◆ Assigned task
Would you please copy every line from the records that contains the word "Choose"?

◆ Records shown
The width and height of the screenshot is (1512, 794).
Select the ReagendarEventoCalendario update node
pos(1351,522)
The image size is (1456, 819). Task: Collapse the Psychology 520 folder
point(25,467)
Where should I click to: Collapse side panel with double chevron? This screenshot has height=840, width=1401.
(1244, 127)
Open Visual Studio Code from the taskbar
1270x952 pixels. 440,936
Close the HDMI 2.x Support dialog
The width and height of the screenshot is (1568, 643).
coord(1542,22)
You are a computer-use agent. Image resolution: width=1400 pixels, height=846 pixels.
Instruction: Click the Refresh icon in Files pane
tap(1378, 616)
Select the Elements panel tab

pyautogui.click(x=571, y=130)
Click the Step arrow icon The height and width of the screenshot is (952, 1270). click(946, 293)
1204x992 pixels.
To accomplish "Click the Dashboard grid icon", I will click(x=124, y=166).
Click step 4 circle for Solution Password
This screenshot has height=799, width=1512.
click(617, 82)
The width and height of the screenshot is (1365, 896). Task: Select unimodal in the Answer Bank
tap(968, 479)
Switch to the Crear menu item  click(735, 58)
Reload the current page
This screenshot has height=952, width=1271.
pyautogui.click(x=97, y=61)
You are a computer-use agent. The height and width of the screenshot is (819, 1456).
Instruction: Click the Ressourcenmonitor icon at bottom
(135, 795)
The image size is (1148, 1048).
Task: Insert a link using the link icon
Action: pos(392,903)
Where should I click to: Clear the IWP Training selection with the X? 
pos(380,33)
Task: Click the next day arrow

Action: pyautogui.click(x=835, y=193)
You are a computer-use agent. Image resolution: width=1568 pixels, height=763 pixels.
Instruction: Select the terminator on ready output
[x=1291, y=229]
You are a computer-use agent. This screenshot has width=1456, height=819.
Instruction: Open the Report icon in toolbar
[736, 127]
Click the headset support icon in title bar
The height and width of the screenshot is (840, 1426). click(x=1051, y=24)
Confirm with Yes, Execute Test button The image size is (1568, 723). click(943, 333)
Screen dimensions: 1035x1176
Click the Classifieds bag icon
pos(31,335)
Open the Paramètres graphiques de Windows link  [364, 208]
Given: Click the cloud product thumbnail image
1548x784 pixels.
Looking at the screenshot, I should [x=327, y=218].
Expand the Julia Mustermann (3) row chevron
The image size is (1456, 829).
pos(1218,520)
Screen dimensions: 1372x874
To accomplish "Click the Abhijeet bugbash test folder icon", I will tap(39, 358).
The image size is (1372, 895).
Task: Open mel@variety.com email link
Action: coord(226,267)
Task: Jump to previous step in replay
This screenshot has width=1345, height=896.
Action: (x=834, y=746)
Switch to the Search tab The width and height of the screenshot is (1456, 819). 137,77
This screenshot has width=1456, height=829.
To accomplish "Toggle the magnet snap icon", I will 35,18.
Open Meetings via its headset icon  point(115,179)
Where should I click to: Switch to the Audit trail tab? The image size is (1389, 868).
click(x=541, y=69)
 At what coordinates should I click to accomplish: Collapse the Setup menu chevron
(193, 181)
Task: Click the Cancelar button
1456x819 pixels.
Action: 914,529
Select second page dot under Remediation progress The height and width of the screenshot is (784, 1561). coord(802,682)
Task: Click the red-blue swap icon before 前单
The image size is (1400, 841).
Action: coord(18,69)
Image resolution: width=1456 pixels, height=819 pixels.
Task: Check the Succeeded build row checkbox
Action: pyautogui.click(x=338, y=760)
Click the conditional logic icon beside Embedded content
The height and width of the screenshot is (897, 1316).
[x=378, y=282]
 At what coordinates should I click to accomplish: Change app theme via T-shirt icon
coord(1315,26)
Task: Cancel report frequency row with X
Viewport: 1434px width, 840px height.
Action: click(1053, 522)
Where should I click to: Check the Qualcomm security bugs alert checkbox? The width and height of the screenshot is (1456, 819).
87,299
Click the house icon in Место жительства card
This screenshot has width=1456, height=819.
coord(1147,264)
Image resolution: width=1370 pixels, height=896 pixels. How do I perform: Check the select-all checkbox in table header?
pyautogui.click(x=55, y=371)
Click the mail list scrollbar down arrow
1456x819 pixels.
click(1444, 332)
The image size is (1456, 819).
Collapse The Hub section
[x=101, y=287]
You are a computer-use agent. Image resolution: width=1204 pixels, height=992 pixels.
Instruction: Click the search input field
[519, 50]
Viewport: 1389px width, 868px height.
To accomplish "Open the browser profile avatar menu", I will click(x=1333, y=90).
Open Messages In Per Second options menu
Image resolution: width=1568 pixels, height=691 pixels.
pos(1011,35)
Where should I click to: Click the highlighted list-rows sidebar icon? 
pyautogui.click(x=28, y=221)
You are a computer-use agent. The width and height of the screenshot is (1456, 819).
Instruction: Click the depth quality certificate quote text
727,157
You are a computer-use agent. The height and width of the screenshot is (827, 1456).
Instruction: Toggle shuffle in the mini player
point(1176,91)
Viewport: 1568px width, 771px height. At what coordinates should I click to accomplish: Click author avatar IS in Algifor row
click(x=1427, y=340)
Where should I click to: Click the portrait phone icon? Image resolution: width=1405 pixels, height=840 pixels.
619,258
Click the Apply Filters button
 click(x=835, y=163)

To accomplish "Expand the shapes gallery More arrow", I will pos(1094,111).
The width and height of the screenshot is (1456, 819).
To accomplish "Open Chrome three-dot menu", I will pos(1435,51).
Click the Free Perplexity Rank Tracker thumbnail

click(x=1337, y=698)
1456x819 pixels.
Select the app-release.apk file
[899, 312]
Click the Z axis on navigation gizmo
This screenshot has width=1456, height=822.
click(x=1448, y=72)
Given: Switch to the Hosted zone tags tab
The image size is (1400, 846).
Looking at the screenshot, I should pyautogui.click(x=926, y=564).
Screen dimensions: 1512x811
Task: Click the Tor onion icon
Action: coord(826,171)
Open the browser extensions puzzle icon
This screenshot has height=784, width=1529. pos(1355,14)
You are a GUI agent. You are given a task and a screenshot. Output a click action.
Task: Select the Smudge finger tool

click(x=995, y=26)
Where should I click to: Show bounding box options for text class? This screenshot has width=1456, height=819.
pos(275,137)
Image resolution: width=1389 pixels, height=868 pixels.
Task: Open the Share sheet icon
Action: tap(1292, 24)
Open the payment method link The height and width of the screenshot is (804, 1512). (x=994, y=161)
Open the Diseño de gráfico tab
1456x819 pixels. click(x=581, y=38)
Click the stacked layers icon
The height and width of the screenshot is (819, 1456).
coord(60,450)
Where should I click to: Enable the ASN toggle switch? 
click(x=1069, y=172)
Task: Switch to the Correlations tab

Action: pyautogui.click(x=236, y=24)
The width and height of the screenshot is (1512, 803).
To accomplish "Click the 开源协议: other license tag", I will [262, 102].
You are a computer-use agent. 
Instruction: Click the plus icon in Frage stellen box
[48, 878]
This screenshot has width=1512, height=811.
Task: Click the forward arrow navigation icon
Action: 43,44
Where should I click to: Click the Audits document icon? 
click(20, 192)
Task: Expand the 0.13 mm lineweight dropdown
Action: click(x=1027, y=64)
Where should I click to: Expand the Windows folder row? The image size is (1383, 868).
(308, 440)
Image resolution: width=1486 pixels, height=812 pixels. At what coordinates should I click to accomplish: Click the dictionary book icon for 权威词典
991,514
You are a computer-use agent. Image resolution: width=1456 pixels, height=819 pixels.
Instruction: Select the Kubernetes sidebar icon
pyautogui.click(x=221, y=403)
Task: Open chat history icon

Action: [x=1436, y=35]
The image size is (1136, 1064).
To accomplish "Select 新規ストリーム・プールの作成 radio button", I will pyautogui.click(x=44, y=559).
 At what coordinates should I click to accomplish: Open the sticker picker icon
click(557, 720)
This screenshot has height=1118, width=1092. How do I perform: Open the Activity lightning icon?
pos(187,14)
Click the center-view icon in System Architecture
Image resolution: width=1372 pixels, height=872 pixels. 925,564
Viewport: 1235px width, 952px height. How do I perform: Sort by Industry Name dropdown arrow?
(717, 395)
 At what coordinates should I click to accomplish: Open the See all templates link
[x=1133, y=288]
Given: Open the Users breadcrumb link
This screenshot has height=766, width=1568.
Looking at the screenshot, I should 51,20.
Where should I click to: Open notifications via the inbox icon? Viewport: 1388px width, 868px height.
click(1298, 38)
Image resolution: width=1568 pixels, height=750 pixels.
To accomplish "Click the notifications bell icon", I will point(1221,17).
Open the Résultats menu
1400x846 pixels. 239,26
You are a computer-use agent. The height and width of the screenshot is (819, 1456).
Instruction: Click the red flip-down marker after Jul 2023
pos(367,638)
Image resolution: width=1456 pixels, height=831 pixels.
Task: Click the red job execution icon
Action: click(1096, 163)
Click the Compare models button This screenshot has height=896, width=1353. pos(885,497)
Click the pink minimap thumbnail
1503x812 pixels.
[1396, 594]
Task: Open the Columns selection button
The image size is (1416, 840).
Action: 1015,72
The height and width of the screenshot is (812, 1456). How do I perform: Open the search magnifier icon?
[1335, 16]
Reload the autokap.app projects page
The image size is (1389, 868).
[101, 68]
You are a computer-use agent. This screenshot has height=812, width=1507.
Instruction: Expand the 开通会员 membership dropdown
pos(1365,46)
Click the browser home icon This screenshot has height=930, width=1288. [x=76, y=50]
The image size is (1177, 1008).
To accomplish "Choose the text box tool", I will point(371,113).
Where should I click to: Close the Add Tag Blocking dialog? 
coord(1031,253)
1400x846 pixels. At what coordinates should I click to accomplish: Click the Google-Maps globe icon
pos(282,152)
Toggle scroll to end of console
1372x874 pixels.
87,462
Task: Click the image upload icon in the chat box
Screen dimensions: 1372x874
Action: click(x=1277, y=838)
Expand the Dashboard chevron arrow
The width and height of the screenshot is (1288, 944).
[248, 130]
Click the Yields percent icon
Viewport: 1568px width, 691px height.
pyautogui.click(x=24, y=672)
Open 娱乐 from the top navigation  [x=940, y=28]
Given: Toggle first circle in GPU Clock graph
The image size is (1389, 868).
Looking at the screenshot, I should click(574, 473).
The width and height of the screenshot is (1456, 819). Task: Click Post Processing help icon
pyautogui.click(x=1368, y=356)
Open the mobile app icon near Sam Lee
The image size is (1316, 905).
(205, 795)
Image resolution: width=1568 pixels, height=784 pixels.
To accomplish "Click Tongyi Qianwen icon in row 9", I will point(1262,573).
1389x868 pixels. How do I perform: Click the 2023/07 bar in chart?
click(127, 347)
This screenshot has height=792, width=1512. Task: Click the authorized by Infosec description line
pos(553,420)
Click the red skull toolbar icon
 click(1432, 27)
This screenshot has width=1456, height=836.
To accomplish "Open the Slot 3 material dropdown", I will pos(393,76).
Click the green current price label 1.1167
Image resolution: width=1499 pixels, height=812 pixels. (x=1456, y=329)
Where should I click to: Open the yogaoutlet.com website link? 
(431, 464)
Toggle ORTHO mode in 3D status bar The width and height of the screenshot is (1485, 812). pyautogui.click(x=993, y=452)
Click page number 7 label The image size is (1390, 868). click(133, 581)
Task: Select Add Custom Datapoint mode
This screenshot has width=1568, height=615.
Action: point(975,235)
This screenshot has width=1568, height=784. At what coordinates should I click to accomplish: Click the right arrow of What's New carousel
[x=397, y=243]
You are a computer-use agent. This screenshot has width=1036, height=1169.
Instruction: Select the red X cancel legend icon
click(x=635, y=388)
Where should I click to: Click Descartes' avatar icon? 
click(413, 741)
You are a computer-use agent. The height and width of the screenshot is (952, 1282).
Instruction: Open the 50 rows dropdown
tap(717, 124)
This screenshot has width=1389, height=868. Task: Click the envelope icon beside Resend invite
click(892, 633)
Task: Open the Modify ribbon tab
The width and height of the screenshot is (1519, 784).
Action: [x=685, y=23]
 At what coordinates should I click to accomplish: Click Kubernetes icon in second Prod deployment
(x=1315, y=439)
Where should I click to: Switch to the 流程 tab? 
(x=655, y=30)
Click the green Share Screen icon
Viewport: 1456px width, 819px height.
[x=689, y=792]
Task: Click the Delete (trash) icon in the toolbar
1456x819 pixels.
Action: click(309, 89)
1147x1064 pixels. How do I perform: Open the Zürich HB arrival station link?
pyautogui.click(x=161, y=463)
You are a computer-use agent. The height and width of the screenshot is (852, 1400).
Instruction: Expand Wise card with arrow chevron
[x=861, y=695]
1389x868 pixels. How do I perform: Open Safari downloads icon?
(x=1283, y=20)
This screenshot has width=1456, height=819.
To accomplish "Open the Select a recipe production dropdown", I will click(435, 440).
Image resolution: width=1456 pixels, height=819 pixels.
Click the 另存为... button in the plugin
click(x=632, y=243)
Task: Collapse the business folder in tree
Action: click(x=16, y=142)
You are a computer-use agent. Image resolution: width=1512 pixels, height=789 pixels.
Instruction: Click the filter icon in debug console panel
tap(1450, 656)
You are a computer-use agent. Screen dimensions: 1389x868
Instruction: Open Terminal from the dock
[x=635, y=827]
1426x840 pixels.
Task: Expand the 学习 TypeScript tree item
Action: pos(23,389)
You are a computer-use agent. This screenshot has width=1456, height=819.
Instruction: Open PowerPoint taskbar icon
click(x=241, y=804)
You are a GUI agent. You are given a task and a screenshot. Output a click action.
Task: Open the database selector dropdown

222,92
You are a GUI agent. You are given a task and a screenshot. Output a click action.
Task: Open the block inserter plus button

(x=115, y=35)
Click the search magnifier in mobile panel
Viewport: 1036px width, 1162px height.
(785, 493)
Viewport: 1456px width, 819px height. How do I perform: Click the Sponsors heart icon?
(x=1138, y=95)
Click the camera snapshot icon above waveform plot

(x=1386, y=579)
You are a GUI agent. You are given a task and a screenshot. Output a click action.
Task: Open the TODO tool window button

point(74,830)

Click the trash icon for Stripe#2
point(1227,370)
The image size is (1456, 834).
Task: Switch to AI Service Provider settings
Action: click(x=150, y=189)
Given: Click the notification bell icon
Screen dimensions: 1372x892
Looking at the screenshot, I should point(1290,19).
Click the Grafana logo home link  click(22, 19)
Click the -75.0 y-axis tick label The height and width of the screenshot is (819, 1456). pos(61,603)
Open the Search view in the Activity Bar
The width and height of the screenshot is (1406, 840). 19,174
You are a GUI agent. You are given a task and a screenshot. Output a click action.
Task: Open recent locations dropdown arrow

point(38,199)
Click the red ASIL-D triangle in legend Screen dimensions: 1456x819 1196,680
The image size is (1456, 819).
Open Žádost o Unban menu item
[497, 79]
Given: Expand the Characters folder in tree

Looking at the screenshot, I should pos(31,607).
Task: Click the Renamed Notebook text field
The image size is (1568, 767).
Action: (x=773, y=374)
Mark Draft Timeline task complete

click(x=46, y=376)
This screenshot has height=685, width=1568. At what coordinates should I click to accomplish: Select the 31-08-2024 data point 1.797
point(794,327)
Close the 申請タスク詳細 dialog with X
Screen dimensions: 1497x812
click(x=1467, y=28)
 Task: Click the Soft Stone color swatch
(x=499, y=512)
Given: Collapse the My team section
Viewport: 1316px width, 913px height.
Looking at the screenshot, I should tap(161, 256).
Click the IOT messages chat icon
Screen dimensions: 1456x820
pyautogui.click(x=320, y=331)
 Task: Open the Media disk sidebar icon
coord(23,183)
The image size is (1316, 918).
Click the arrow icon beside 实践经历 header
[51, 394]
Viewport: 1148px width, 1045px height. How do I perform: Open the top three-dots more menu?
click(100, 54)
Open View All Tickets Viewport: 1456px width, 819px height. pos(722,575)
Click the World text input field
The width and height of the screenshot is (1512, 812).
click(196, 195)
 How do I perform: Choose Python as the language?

◆ The answer
To accomplish "Choose the text box tool", I will point(371,113).
 How do I perform: Choose Python as the language?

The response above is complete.